Manipulate memory contents and program close to the metal.
…
There are many more data structs or containers: lists, dictionaries(maps), queue, binary trees, etc (see https://www.cs.usfca.edu/~galles/visualization/Algorithms.html). Arrays, in particular, are very fast to access and retrieve data from memory. But they are not fast if you need to insert and delete data in the middle. In general, for scientific computing, arrays are the default data struct, but you need always to consider which one would be the best for your case.
Since c++11 it is possible to use modern data structs that are equivalent to the
primitive data arrays but give a better user interface, also handling
automatically the memory. Although there are two analog structures, std::array
and std::vector (and in the future we will use std::valarray), we will focus
mainly on the std::vector
since it handles dynamic memory (std::array
is for
static arrays). The key here is that these data structures create a continuous
block memory block that can be accessed very fast: https://hackingcpp.com/cpp/std/sequence_containers.html
The following example shows the basic features for both of them and also a new
kind of for
. It is recommended to run this on a graphical debugger , either
locally in emacs or visual code, or online on the python tutor or onlinegdb, at
the link https://onlinegdb.com/CKeYkLEiz .
#include <iostream>
#include <array>
#include <vector>
int main(void)
{
std::array<double, 10> data1;
data1[5] = 9.87;
data1[0] = -7.8765;
data1[9] = 1000.343;
std::cout << data1[5] << "\n";
for (auto val : data1) {
std::cout << val << "\n";
}
std::vector<double> data2;
data2.resize(4); // size = 4, capacity 4
data2[3] = 9.87;
data2[0] = -7.8765;
data2[1] = 1000.343;
std::cout << data2[2] << std::endl;
for (auto & val : data2) { // reference
val *= 2; // modify the value
std::cout << val << "\n";
}
data2.resize(5); // size = 5, capacity = 8 (double the initial, to avoid frequent mallocs)

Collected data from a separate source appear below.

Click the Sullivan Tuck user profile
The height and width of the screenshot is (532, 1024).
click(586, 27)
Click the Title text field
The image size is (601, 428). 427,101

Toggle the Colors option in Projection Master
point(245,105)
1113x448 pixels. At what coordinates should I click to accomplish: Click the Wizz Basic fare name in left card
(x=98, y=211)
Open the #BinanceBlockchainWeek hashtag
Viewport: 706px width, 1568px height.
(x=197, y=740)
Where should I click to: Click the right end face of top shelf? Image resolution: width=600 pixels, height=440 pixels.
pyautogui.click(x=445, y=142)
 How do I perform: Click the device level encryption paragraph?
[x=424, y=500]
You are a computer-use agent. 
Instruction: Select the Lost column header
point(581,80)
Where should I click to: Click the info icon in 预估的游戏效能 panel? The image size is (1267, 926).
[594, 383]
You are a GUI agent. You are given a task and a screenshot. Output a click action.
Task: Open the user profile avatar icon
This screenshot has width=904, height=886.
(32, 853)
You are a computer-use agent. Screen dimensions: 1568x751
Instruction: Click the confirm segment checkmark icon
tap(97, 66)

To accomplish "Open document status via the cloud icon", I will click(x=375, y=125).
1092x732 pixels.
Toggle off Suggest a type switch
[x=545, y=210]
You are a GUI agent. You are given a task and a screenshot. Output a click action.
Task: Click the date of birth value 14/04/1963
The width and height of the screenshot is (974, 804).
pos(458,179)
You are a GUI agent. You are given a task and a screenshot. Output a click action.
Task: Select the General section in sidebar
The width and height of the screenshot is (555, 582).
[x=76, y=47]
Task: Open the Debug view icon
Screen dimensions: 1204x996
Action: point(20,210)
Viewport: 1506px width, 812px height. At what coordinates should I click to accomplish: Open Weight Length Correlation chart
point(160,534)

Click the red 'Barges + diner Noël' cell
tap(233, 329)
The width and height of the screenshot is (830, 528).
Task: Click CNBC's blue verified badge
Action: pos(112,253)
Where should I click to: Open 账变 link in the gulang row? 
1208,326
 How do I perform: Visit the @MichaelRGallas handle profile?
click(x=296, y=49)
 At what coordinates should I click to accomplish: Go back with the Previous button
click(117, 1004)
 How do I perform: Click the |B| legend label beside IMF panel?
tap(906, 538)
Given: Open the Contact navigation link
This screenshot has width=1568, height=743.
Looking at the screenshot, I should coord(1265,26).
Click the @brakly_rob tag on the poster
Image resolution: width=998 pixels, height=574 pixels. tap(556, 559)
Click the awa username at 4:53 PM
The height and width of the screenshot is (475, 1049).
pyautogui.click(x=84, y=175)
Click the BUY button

data2.push_back(0.987); // size = 6, capacity = 8
data2.push_back(12343.987); // size = 7, capacity = 8
data2.push_back(-0.000987); // size = 8, capacity = 8
data2.push_back(3.986544); // size = 9, capacity = 16
return 0;
}
As you can see, a vector is a dynamc array of homogeneous contigous elements.
Initial exercises#
Find the maximum size you can use for a
std::array
and astd::vector
. Are they the same?Print the address of the first and second elements in a
std::array
andstd::vector
. Are they contigous? To print the memory address of the first element use the&
operator as&data[0]
Use the algorithm foreach with a lambda function to divide by two each element in an array. Use also for each to print the elements and their memory address.
Using std::array
: Fixed size, goes to the stack, automatic for#
// g++ -g -fsanitize=address
#include <iostream>
#include <array>
int main(void)
{
const int N = 10;
//double data[N] {0};
std::array<double, N> data;
std::cout << "size: " << data.size() << std::endl;
std::cout << "max_size: " << data.max_size() << std::endl;
std::cout << "&data[0]: " << &data[0] << std::endl;
std::cout << "&data[1]: " << &data[1] << std::endl;
//std::cout << data[-1] << std::endl; // detected by sanitizers address
// initialize the array with even numbers
for(int ii = 0; ii < N; ++ii) {
data[ii] = 2*ii;
}
// print the array
for(const auto & val : data) {
std::cout << val << " ";
}
std::cout << "\n";
// compute the mean
double sum = 0.0;
for(auto val : data) {
sum += val;
}
std::cout << "Average = " << sum/data.size() << std::endl;
return 0;
}
You might visualize this in the python/c++ tutor.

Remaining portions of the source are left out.